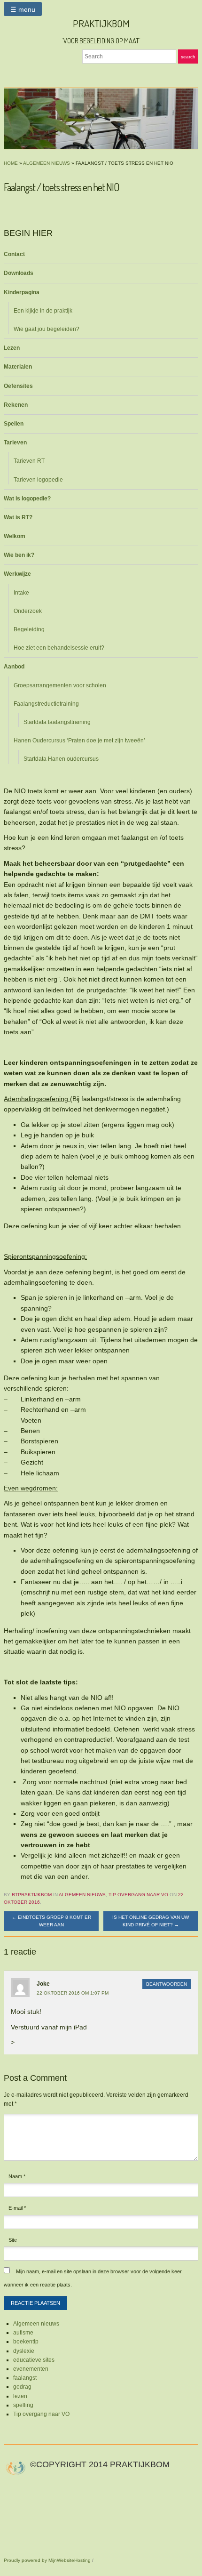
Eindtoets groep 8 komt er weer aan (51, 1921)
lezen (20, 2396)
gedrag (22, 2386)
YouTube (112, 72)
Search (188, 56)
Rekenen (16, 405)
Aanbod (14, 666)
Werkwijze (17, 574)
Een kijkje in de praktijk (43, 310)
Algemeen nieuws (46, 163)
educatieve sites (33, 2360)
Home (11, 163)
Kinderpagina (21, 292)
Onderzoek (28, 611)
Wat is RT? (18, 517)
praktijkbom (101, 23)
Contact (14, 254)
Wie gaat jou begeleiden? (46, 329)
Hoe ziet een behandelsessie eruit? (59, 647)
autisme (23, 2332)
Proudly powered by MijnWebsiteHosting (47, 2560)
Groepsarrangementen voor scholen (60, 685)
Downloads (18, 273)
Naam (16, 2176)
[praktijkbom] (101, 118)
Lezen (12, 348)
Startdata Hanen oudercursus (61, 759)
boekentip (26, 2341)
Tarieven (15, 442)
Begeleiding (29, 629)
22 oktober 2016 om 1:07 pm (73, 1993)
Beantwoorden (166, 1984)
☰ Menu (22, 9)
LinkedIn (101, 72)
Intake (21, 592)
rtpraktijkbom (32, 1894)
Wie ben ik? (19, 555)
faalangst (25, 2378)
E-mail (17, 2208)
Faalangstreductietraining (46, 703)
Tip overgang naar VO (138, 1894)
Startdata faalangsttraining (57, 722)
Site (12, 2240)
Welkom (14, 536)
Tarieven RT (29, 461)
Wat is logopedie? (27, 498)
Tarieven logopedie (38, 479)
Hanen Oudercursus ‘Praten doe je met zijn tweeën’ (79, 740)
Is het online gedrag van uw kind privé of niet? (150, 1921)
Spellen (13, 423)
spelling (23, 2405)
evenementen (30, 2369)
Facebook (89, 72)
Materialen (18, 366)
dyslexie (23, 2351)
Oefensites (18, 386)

==

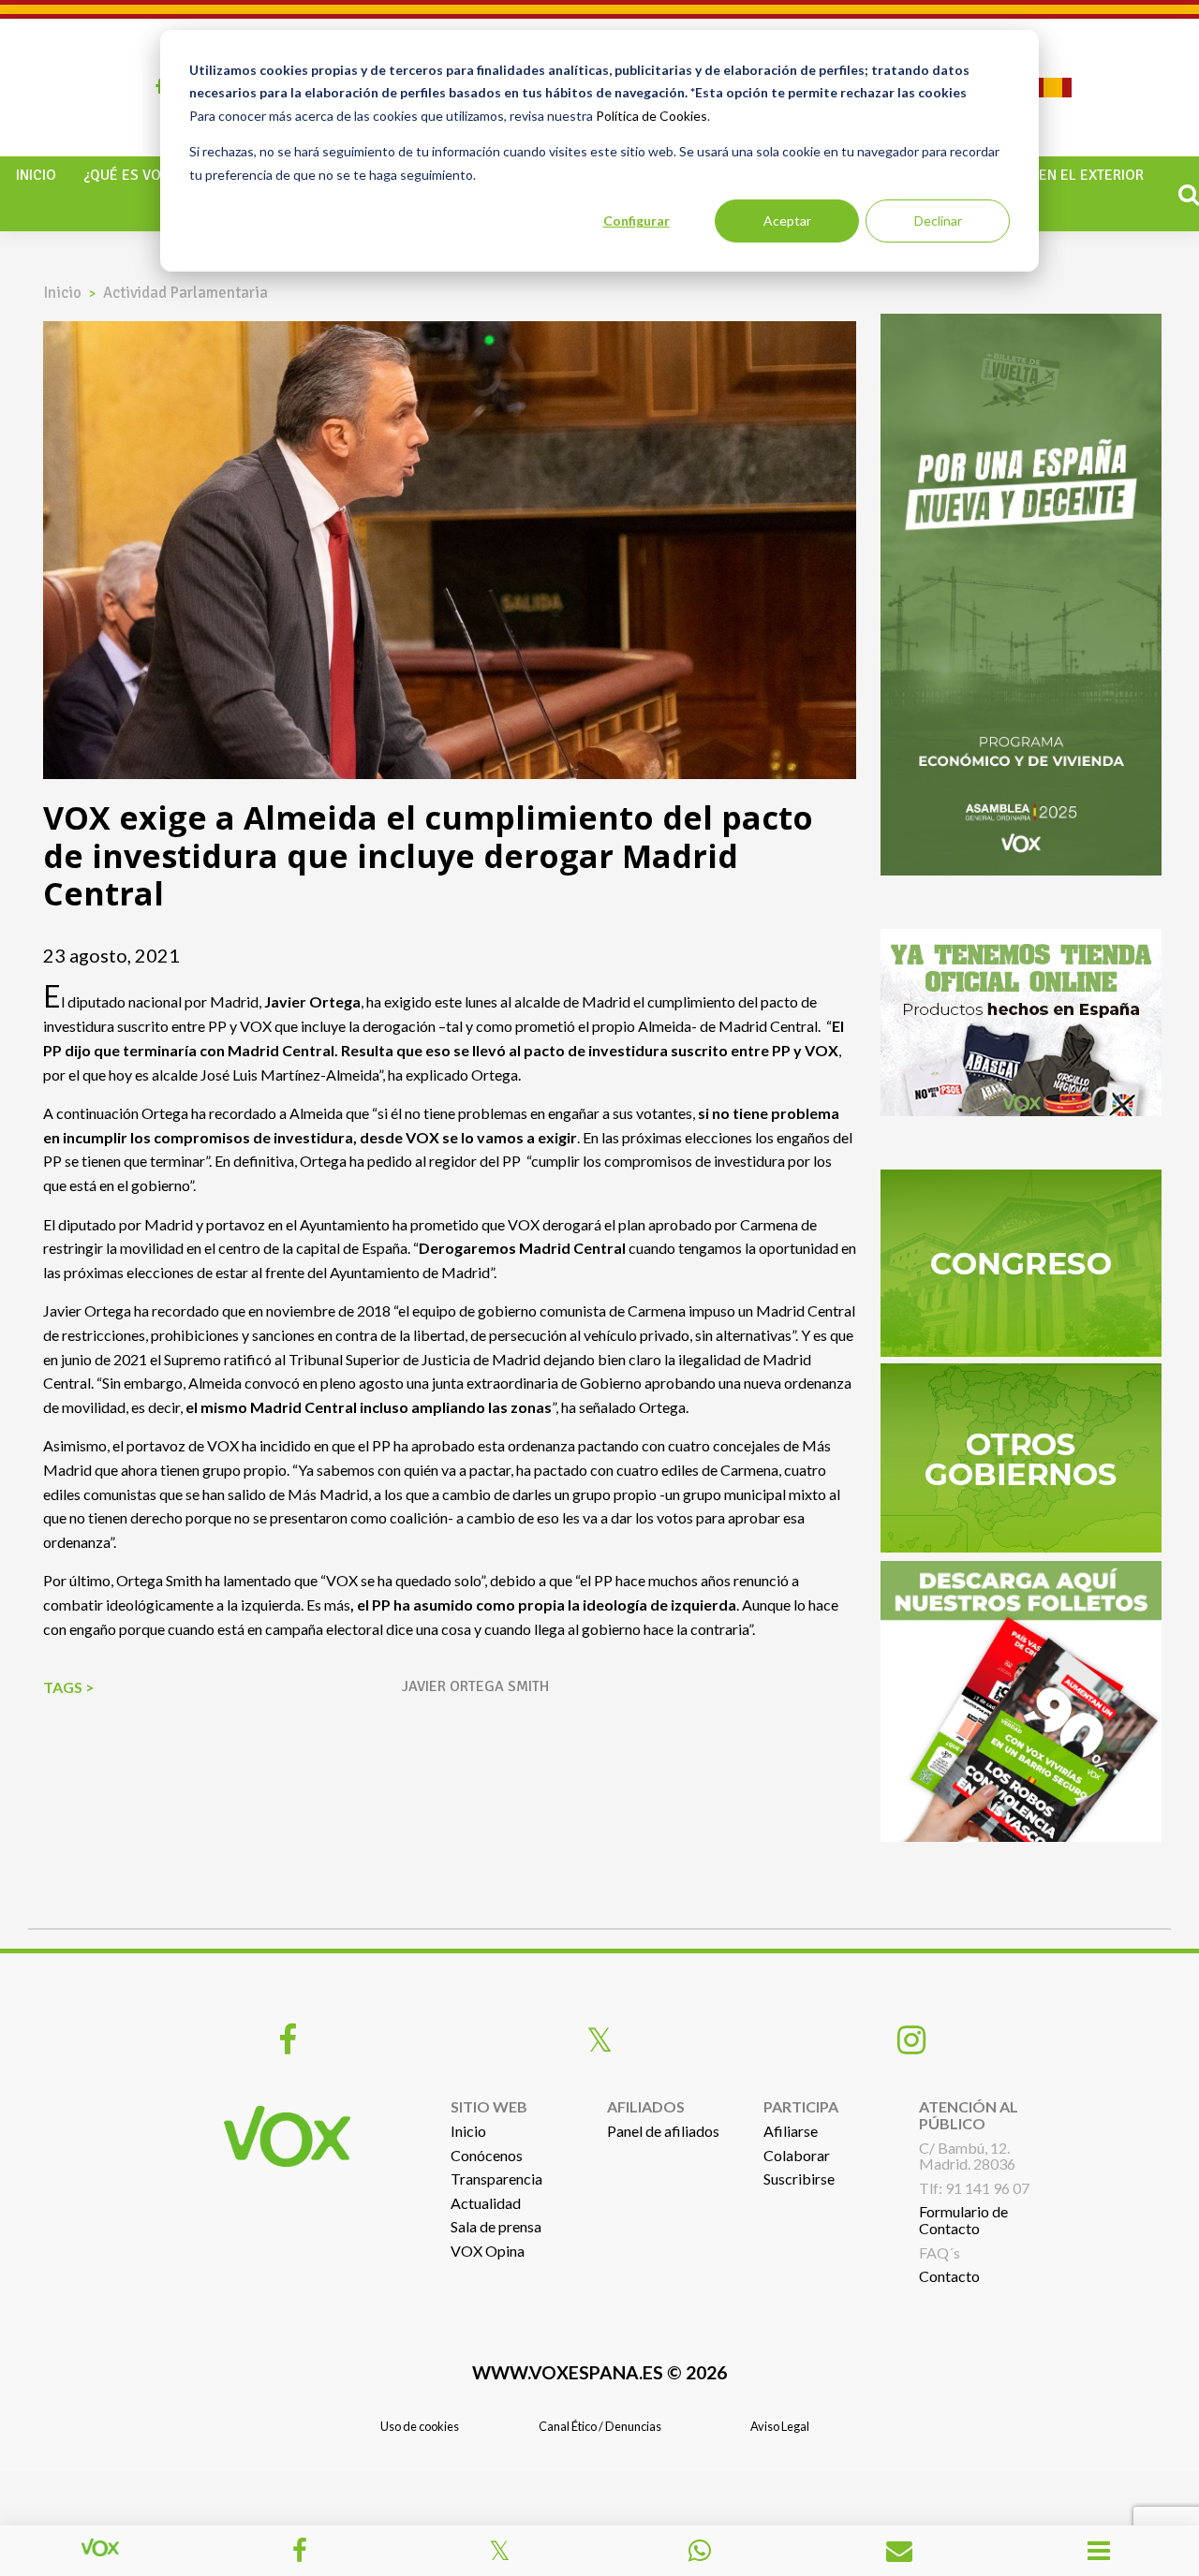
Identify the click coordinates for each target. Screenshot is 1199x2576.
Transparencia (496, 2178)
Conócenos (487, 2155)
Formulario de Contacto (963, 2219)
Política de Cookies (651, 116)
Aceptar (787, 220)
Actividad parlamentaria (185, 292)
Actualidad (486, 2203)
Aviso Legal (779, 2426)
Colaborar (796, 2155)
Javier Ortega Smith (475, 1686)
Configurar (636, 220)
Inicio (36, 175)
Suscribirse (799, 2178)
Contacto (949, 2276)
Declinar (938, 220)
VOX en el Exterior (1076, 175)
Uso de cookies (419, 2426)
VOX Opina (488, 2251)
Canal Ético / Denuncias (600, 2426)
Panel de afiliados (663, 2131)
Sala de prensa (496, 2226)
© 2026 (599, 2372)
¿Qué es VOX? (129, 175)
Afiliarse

## What the task asks
The lines above starting at the one that contains "autisme (23, 2332)" and ending at the one that contains "Oefensites (18, 386)" must be transcribed exactly, and no other lines may appear.

## Expected answer
autisme (23, 2332)
Proudly powered by MijnWebsiteHosting (47, 2560)
Groepsarrangementen voor scholen (60, 685)
Downloads (18, 273)
Naam (16, 2176)
[praktijkbom] (101, 118)
Lezen (12, 348)
Startdata Hanen oudercursus (61, 759)
boekentip (26, 2341)
Tarieven (15, 442)
Begeleiding (29, 629)
22 oktober 2016 om 1:07 pm (73, 1993)
Beantwoorden (166, 1984)
☰ Menu (22, 9)
LinkedIn (101, 72)
Intake (21, 592)
rtpraktijkbom (32, 1894)
Wie ben ik? (19, 555)
faalangst (25, 2378)
E-mail (17, 2208)
Faalangstreductietraining (46, 703)
Tip overgang naar VO (138, 1894)
Startdata faalangsttraining (57, 722)
Site (12, 2240)
Welkom (14, 536)
Tarieven RT (29, 461)
Wat is logopedie? (27, 498)
Tarieven logopedie (38, 479)
Hanen Oudercursus ‘Praten doe je met zijn tweeën’ (79, 740)
Is het online gedrag van uw kind privé of niet? (150, 1921)
Spellen (13, 423)
spelling (23, 2405)
evenementen (30, 2369)
Facebook (89, 72)
Materialen (18, 366)
dyslexie (23, 2351)
Oefensites (18, 386)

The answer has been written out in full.